Anthony V. DiPasquale, 40, owner of moving company, charity fund-raiser

November 24, 2001|By Frederick N. Rasmussen | Frederick N. Rasmussen,SUN STAFF

Anthony V. DiPasquale, a Finksburg moving company executive and avid Ravens fan who worked tirelessly raising money for charitable causes, died Monday of a heart attack at Carroll County General Hospital. He was 40.

Mr. DiPasquale was stricken in his Finksburg home while preparing for a food drive that was to be held the next day at TownMall in Westminster.

"All he ever wanted to do was give, give, give. As president of Ravens Roost 16, he ran canned-food drives and helped collect toys for the Ray Lewis Foundation," said Steve Monk, a boyhood friend who was a teammate on the Milford Mill High School football team.

"He'd work late into the night organizing things for charity drives. If anybody needed anything, he was right there to help. He was always willing to give," said Mr. Monk.

Several weeks ago, Mr. DiPasquale arranged a dinner dance that raised $5,000 to help a friend who had cancer, friends said.

Mr. DiPasquale was owner of Tony's Moving and Storage Company in Finksburg, a business he started in 1979 with a beat-up dark green Chevrolet van.

"He started out hauling anything," said his wife of 14 years, the former Kathy Lawson. Today, the business has expanded to seven moving vans and employs 20 people.

After having weathered several difficult years in business, Mr. DiPasquale had finally gotten to a point where he was successful and had the time to pursue his charitable interests.

"He'd say, `Now I can start helping people who need help.' And he never wanted anything in return," said Mr. Monk.

"He always felt that he had been most blessed by God, and that everything he achieved in life came from God," said Mr. Monk's wife, Beth.

"One day this summer he said, `I don't know why I've been so blessed, but now it's time for me to start giving back,'" said Mrs. Monk.

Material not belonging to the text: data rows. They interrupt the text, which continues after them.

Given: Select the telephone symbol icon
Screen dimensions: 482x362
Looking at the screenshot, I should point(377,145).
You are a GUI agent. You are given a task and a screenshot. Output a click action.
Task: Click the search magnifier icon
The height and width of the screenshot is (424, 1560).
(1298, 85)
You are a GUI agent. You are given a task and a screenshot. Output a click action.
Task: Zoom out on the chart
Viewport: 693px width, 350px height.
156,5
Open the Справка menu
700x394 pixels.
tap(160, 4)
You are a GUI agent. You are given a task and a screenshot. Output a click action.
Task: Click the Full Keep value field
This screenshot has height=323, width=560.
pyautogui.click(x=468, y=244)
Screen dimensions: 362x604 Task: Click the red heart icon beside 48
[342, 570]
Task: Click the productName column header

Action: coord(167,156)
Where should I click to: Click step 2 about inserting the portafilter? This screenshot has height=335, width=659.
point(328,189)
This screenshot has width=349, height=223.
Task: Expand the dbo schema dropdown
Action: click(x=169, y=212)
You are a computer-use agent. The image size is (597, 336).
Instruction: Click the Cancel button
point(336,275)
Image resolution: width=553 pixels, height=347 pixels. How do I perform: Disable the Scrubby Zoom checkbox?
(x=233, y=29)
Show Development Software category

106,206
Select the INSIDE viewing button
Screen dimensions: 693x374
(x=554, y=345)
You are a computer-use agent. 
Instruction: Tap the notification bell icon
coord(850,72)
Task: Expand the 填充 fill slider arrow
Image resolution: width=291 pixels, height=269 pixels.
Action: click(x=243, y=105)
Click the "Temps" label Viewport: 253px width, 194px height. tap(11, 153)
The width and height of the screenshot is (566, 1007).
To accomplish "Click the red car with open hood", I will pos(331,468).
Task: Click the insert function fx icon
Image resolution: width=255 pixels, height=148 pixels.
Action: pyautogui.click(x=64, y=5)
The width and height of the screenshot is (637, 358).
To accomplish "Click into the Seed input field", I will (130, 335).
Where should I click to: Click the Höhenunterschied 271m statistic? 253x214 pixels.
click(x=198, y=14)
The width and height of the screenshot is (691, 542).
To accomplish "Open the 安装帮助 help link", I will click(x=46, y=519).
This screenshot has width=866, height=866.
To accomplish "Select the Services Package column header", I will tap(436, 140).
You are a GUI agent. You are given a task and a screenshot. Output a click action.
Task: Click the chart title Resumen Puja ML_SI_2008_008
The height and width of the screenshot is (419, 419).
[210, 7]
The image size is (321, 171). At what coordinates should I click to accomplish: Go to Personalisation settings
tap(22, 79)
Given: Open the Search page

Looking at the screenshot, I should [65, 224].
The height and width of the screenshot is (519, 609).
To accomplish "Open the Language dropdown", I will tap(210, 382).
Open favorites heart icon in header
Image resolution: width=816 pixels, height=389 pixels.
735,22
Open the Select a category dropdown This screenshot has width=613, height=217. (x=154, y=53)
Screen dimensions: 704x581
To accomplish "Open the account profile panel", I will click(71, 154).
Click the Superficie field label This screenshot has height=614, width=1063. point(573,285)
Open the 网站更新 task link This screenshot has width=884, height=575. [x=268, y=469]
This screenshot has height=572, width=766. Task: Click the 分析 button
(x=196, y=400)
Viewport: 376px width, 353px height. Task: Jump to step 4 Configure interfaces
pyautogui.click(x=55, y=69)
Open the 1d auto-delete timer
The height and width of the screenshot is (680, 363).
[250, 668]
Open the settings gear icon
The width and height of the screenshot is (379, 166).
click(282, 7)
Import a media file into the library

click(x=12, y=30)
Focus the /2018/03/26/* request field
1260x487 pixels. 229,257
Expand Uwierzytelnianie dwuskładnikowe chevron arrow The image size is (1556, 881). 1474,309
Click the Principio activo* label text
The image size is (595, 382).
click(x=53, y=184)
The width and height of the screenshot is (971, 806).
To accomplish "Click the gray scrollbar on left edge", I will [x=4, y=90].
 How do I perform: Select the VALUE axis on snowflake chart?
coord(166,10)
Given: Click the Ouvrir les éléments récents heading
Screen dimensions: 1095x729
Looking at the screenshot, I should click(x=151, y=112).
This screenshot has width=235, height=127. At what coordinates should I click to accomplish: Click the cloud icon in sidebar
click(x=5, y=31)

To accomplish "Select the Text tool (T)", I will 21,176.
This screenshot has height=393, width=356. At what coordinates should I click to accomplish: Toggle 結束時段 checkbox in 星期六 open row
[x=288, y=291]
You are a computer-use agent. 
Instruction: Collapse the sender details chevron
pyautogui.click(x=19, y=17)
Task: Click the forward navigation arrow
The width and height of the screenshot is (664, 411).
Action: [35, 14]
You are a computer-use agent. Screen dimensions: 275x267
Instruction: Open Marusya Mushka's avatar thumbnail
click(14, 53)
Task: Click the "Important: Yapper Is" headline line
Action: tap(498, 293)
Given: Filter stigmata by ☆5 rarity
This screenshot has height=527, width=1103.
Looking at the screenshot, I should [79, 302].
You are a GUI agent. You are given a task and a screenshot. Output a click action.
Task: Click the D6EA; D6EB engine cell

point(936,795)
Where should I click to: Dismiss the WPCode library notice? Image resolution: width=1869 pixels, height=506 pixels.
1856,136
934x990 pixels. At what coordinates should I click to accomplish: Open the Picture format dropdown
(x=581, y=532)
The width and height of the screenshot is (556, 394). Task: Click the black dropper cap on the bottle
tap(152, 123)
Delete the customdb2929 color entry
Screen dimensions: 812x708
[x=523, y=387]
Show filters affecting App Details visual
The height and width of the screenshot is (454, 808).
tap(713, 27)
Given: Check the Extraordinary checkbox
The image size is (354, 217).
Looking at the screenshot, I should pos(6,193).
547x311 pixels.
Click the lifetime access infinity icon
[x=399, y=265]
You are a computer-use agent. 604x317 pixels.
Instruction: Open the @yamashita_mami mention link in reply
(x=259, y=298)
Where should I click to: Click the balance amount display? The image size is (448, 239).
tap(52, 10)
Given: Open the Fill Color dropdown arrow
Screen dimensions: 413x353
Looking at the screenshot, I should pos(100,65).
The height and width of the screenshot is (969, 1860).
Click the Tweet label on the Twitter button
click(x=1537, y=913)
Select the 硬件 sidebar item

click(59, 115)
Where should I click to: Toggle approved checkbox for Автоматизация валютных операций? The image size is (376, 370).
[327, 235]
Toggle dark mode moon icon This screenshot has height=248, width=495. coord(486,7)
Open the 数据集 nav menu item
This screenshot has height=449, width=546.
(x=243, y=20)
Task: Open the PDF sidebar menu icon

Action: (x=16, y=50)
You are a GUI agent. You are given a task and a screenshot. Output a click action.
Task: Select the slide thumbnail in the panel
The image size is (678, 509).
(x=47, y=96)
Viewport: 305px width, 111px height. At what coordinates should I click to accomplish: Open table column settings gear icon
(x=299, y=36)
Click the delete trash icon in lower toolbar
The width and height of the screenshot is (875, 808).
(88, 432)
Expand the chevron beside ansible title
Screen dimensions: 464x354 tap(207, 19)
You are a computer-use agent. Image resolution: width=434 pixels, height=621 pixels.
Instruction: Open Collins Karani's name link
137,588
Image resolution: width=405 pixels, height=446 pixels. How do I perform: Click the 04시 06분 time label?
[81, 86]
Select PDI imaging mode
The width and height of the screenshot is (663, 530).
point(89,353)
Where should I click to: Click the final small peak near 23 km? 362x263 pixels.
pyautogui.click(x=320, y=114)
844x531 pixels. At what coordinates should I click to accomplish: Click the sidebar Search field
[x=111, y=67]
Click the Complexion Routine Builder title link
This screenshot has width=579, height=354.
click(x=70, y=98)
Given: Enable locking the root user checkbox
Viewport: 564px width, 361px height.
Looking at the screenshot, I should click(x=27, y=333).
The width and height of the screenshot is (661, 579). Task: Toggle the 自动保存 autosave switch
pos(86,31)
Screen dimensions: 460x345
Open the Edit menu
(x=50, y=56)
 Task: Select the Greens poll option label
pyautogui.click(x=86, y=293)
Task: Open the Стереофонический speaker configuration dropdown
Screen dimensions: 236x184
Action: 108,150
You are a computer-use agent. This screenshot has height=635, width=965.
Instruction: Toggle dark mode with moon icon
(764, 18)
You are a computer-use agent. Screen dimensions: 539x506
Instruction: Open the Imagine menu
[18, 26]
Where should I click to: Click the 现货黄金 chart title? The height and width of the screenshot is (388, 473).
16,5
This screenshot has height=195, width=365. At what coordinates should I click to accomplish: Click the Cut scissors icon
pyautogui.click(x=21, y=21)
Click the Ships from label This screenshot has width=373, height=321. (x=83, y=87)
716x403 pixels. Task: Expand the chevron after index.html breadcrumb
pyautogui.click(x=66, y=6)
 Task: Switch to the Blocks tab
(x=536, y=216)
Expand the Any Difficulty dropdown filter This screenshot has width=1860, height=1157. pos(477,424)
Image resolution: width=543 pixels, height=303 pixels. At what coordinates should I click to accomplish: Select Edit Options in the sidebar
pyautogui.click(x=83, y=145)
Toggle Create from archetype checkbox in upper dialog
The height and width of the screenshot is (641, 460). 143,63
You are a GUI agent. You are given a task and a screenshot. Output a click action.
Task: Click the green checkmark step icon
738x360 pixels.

Since he was a child growing up in Randallstown and later on the team at Milford Mill High School, from which he graduated in 1979, Mr. DiPasquale was interested in football. He also attended Catonsville Community College for several years.

He was a Ravens season ticket holder and became close friends of many of the players. He helped Todd Heap, Ravens tight end, and Rod Woodson, safety, move into their homes.

"I knew him from Ravens functions, and he fully understood the joy that a pro team can give a fan," said Marty Bass, WJZ-TV personality who also hosts the RavenZone.

"He'd wear a number 79 jersey for defensive tackle Larry Webster and a purple wig with dreadlocks. He was like nothing you've ever seen," he said, laughing.

"He convinced the Ravens players to help him out with his various drives. He was a really solid guy who used his business success as a conduit to help others," said Mr. Bass.

Mr. DiPasquale had turned the club cellar of his home into a mini-football museum.

"He was a huge Ravens fan, and you'd go down to his basement and his memorabilia would blow you away. He had a Ray Lewis wall, a pool table with the Ravens logo in the middle and autographs from such players as Johnny Unitas and Joe Namath," said Mr. Monk.

"He was such a great guy and just touched your heart," said Wendy Herr, president and owner of Celebrity Placement in Baltimore.

Mr. DiPasquale was a member of Dundalk Assembly of God, 7400 German Hill Road, Dundalk, where services will be held at 1 p.m. today .

In addition to his wife, Mr. DiPasquale is survived by a daughter, Jamie L. DiPasquale of Finksburg; his father, Santo DiPasquale of Baltimore; a brother, Salvatore DiPasquale of Baltimore; a sister, Theresa Orfanidis of Bel Air; a stepson, James L. Bayne of Finksburg; and his stepfather, Joe Fitch of Baltimore.